Procurador geral do Estado afirma que decisão que dá direito de índios arrendarem terras é equivocada
Uma decisão, dada no dia 26, pela Justiça Federal de Carazinho, surpreendeu a região. Uma liminar foi concedida em favor de agricultores e indígenas da Reserva da Serrinha, que contempla os municípios de Constantina, Engenho Velho, Três Palmeiras e Ronda Alta com área de 11.950 hectares, permitindo a colheita e comercialização da safra de soja, bem como a continuidade dos arrendamento até maio de 2017.

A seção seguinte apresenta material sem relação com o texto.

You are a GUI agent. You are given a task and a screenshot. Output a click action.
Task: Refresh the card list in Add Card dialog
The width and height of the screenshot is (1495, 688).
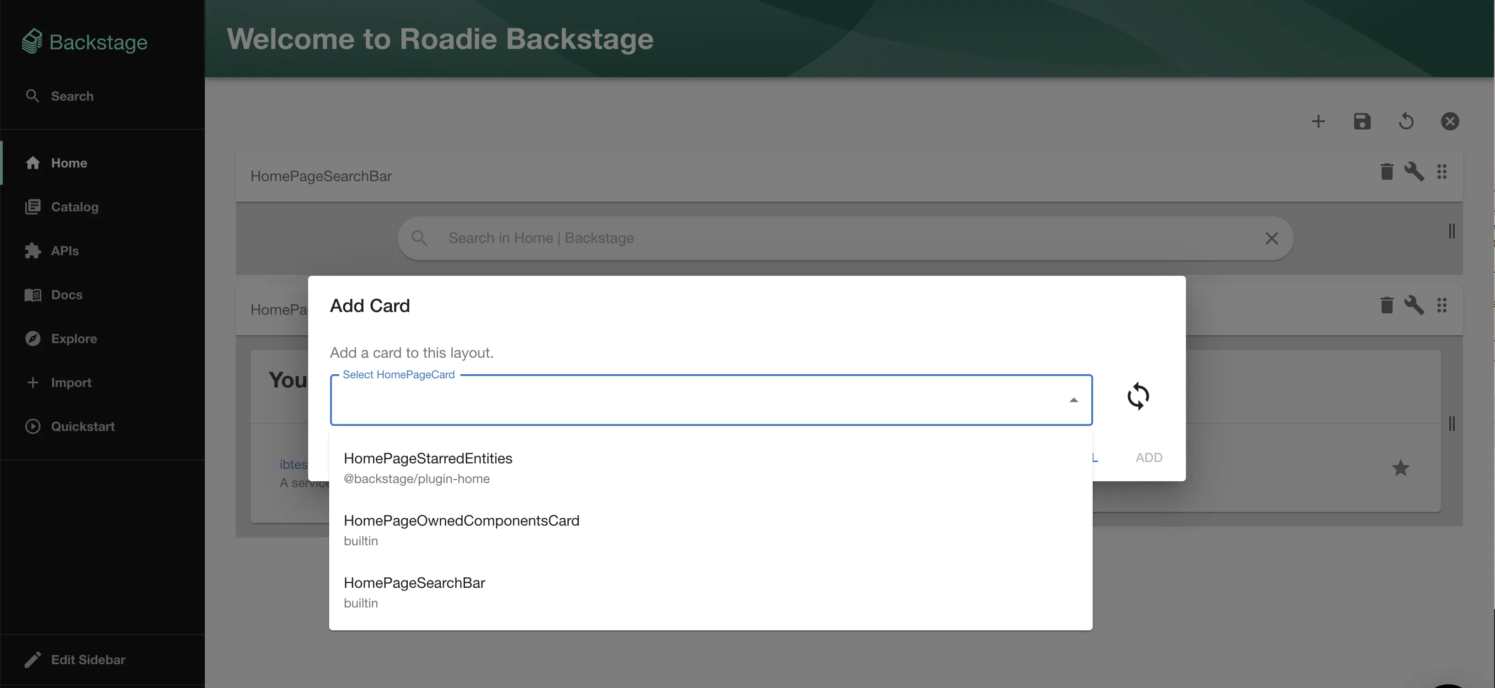click(x=1139, y=397)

Foi Negando também os pedidos do Ministério Público Federal que objetivava o bloqueio de toda produção de soja e a possibilidade de se firmarem novos contratos de arrendamento. No entendimento da justiça , a produção agrícola envolve diversos custos, segundo afirma, o bloqueio da colheita afetaria o sustento dos arrendatários e dos indígenas.
O procurador geral do Estado, Rudinei Candeias, explicou que a decisão é equivocada, por aceitar uma irregularidade. Conforme ele, o arrendamento de terras existe há muitos anos, mas favorecendo os agricultores, que plantam e colhem em terras que legalmente não são suas. Candeias afirmou que as terras envolvidas na decisão estão na mão de poucos agricultores, que desde 1999 apoiaram os índios nas invasões, visando justamente o arrendamento.
Por outro lado, os índios vivem um limbo onde não podem produzir em suas terras, por não obterem financiamentos, e também não tem autorização para arrendar. Rudinei explicou que os índios não estão mais em 1500 e tem as mesmas necessidades que os brancos.